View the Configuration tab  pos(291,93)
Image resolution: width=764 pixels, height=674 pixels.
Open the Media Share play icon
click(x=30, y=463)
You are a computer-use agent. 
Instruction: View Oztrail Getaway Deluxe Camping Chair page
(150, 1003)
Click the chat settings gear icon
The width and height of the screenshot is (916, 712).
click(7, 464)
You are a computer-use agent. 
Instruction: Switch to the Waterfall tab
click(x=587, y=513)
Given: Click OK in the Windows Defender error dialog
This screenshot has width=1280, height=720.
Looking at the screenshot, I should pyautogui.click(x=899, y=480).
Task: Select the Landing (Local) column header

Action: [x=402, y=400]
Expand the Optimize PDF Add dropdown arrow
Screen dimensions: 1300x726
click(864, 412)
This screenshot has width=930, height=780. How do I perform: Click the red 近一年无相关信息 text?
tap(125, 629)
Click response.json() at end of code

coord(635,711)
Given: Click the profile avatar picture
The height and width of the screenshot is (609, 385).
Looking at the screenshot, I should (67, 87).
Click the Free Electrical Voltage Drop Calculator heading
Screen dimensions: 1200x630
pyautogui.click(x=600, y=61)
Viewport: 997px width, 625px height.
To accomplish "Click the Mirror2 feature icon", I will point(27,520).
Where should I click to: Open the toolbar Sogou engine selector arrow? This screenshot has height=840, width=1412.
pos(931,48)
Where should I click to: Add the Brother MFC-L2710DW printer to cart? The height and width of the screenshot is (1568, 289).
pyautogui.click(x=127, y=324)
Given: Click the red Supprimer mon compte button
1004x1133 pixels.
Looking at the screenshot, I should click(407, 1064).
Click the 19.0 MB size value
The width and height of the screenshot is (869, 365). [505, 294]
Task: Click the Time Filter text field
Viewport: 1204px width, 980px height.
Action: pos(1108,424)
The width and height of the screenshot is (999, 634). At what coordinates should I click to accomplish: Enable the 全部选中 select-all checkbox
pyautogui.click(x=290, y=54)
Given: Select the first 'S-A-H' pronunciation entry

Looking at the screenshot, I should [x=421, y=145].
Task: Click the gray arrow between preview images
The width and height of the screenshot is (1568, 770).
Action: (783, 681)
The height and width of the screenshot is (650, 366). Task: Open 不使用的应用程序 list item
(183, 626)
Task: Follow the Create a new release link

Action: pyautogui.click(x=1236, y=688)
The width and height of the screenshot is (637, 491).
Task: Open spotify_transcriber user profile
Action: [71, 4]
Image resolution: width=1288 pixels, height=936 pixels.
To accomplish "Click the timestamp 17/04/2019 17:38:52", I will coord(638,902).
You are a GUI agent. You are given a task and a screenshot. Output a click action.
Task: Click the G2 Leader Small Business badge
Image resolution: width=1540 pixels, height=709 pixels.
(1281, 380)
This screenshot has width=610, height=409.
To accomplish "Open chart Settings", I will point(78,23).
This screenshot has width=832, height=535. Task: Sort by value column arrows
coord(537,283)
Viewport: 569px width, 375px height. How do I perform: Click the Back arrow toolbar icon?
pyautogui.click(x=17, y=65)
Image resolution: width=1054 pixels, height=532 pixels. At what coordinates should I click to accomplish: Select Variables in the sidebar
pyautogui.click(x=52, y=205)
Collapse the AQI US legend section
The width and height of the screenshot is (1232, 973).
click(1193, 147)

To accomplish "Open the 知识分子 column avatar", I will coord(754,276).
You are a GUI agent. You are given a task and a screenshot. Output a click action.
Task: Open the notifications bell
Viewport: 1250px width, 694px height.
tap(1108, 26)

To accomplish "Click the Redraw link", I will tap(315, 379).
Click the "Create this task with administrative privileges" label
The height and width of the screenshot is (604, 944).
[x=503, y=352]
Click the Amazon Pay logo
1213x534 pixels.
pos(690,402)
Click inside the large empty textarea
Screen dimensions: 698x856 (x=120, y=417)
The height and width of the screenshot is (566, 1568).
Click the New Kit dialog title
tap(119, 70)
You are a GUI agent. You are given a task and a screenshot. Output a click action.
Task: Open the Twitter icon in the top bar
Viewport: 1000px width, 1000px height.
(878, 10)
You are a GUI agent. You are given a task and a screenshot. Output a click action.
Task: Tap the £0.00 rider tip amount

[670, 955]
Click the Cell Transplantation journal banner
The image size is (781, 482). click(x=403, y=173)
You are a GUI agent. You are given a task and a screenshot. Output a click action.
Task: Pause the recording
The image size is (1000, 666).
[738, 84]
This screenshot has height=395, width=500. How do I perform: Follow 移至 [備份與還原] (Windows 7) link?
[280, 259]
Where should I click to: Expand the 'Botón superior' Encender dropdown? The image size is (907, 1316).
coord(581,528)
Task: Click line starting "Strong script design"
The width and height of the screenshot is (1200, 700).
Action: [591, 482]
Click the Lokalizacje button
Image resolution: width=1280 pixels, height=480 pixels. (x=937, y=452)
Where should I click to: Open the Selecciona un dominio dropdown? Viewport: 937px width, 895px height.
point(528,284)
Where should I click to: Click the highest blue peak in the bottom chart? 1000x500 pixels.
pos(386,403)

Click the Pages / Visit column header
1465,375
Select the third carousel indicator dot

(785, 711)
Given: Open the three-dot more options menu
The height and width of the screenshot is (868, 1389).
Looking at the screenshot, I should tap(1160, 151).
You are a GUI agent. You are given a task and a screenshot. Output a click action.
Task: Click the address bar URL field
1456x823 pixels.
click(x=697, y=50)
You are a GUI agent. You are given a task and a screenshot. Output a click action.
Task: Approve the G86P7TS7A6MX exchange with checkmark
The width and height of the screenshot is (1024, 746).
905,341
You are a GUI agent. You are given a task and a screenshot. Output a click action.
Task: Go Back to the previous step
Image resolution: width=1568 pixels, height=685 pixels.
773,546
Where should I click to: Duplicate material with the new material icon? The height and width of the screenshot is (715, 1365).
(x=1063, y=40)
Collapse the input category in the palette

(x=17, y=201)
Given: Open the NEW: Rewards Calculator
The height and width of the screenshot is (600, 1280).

Your objective:
Look above for the line that holds "Select the third carousel indicator dot", then copy it and each line after it exactly, through the last line of the data.

Written reply:
Select the third carousel indicator dot

(785, 711)
Given: Open the three-dot more options menu
The height and width of the screenshot is (868, 1389).
Looking at the screenshot, I should tap(1160, 151).
You are a GUI agent. You are given a task and a screenshot. Output a click action.
Task: Click the address bar URL field
1456x823 pixels.
click(x=697, y=50)
You are a GUI agent. You are given a task and a screenshot. Output a click action.
Task: Approve the G86P7TS7A6MX exchange with checkmark
The width and height of the screenshot is (1024, 746).
905,341
You are a GUI agent. You are given a task and a screenshot. Output a click action.
Task: Go Back to the previous step
Image resolution: width=1568 pixels, height=685 pixels.
773,546
Where should I click to: Duplicate material with the new material icon? The height and width of the screenshot is (715, 1365).
(x=1063, y=40)
Collapse the input category in the palette

(x=17, y=201)
Given: Open the NEW: Rewards Calculator
The height and width of the screenshot is (600, 1280).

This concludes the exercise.